__THE TASK__
Skip the pictures and write out, word for word, the lines below from the one with "You are a computer-use agent. Viewport: 895px" through the one with "Task: Click the three-star rating for HAPAS", inclusive.

__Stored items from a collection__
::::::::

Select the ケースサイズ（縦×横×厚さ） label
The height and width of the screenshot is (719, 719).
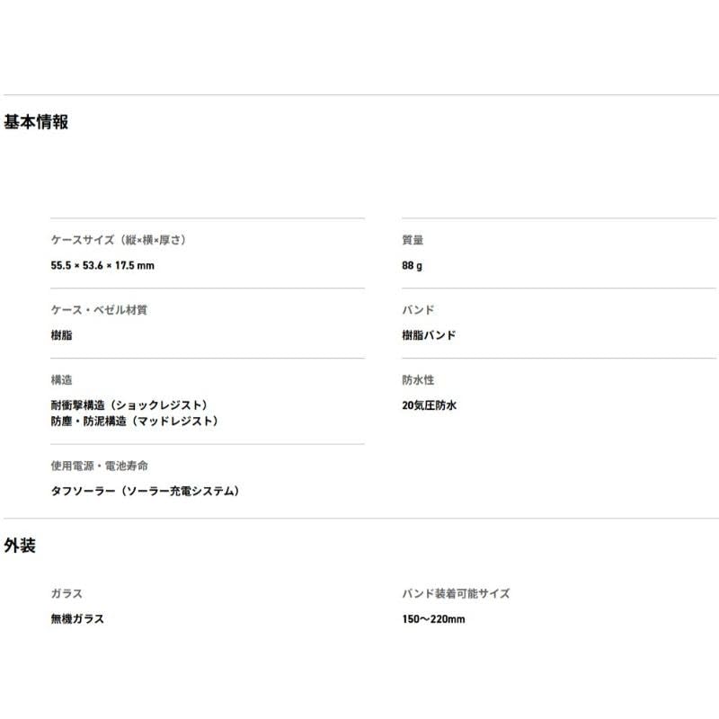click(124, 240)
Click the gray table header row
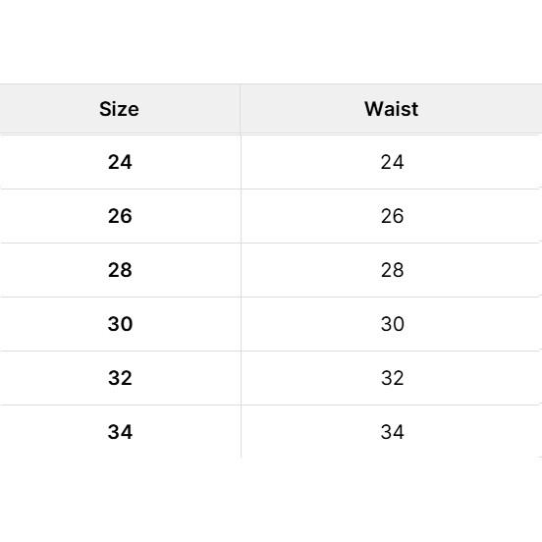The image size is (542, 542). (x=271, y=109)
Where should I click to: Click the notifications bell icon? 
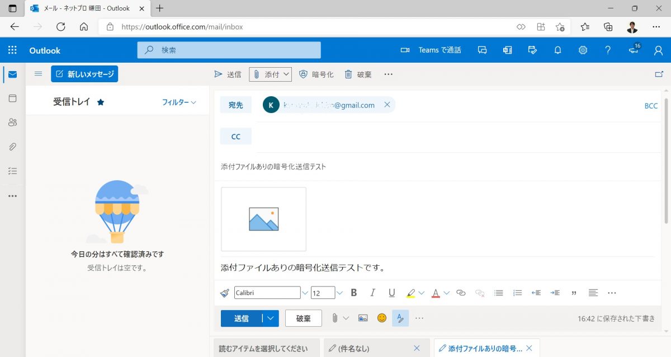click(557, 50)
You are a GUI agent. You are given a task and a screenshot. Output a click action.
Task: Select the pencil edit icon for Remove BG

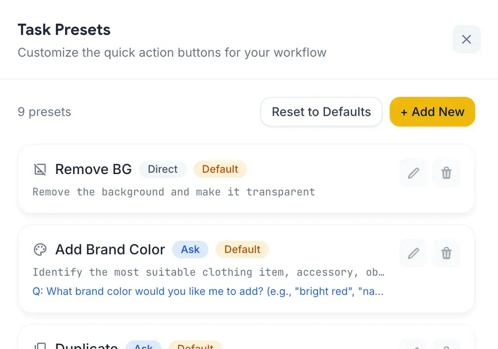point(413,173)
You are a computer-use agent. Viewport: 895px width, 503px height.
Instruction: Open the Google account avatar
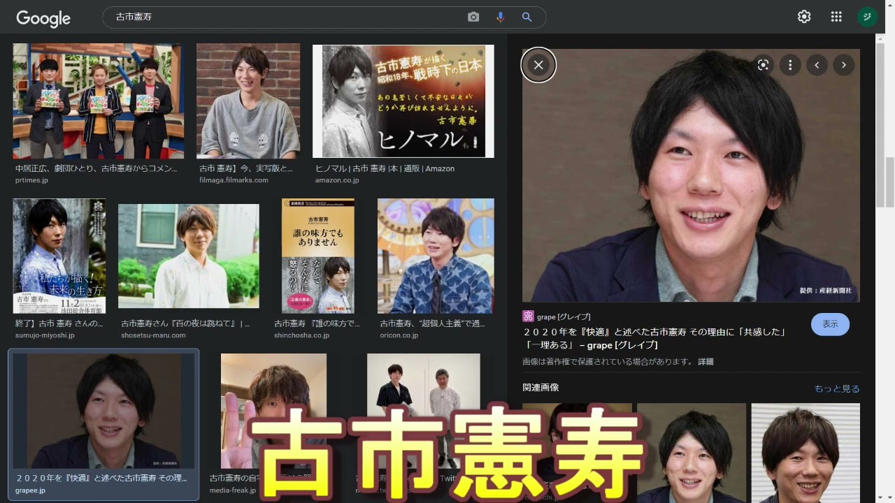pyautogui.click(x=867, y=17)
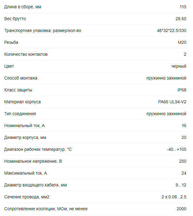Click the thread value M20
193x216 pixels.
(182, 43)
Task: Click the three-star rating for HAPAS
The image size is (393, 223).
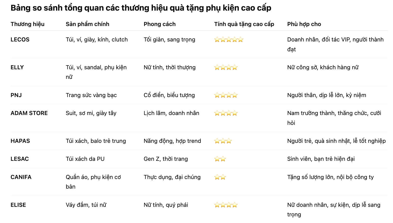Action: [x=223, y=141]
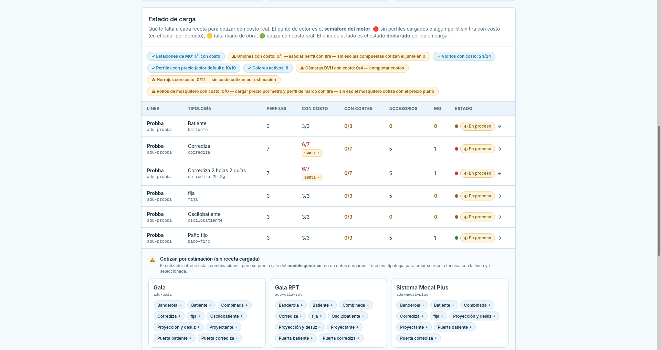This screenshot has height=350, width=661.
Task: Open the Probba Batiente row arrow
Action: point(499,126)
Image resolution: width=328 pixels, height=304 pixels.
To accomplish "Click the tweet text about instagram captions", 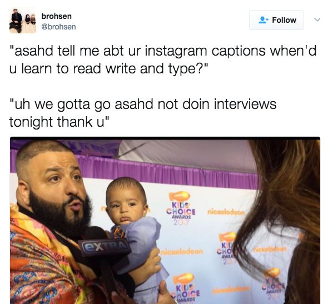I will click(163, 59).
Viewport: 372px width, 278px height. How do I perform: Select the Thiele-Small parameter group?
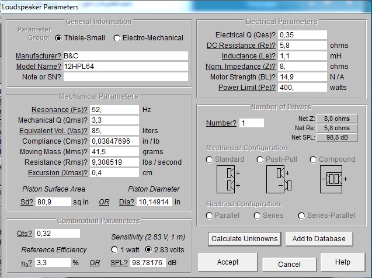point(59,38)
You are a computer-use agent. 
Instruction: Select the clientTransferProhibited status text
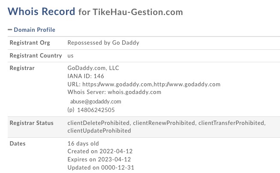pyautogui.click(x=232, y=123)

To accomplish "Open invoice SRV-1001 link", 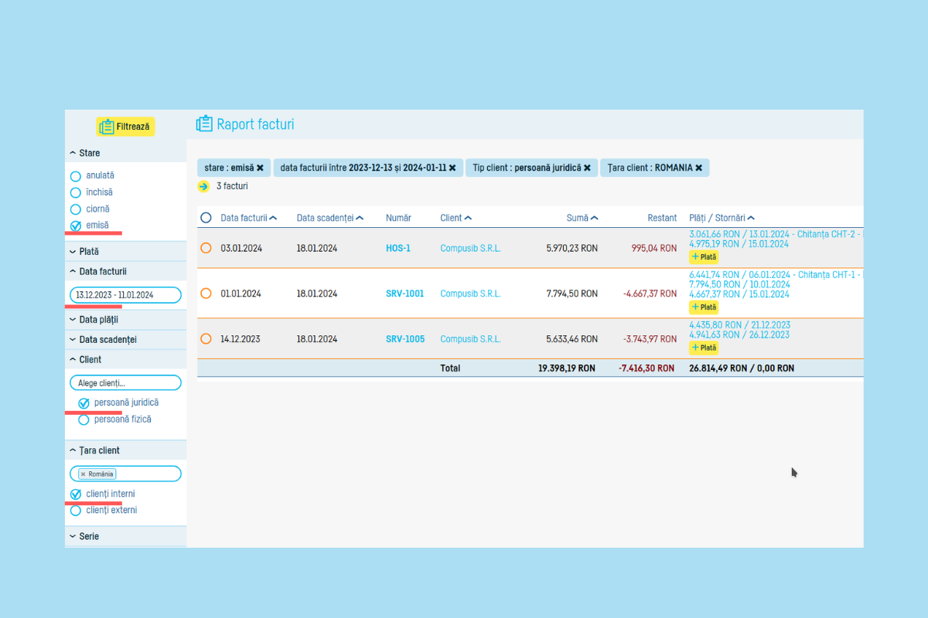I will pyautogui.click(x=404, y=294).
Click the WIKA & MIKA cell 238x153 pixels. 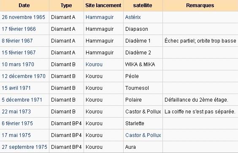pos(143,64)
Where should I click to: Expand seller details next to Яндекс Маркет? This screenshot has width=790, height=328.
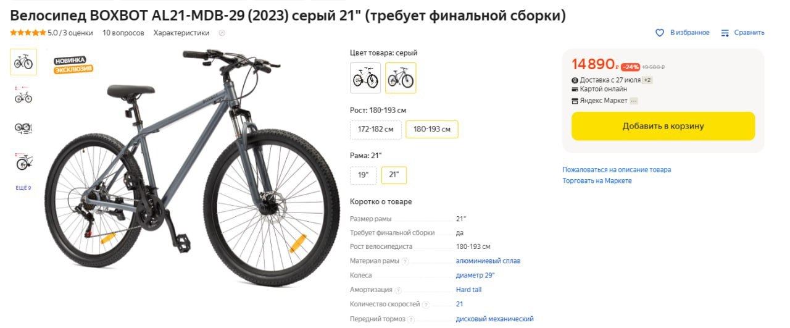(x=634, y=101)
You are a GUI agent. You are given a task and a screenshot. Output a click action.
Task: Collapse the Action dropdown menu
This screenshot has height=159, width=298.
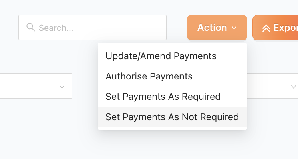tap(217, 28)
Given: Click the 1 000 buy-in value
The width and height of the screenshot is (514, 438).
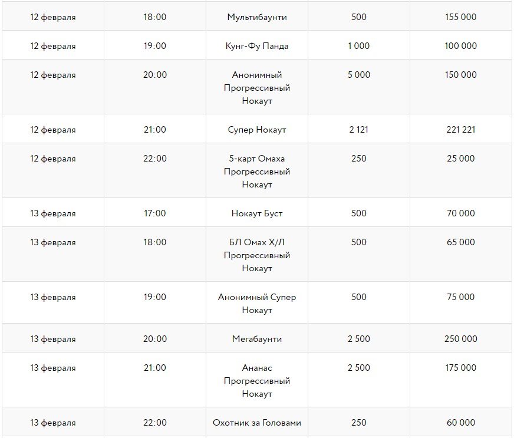Looking at the screenshot, I should [358, 46].
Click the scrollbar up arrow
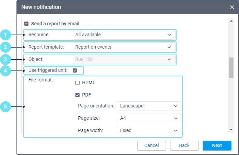 231,20
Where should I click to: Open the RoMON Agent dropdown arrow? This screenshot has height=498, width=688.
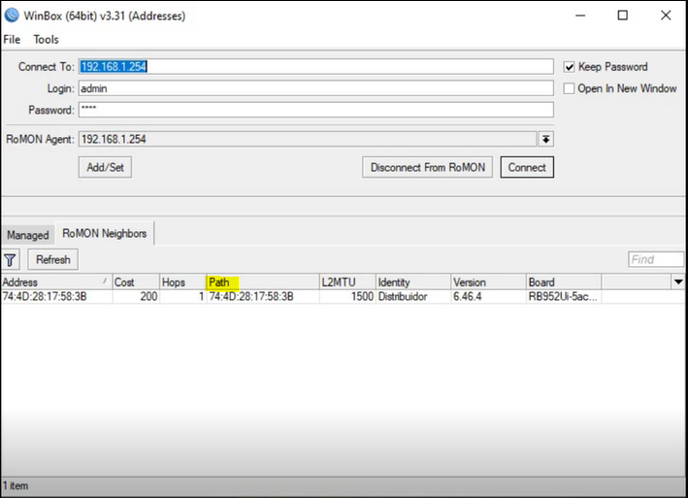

::::::::

__WRITTEN RESPONSE__
You are a computer-use agent. Viewport: 895px width, 503px height.
Instruction: Open the Google account avatar
pyautogui.click(x=867, y=17)
Click the thread value M20
193x216 pixels.
(182, 43)
Task: Click the three-star rating for HAPAS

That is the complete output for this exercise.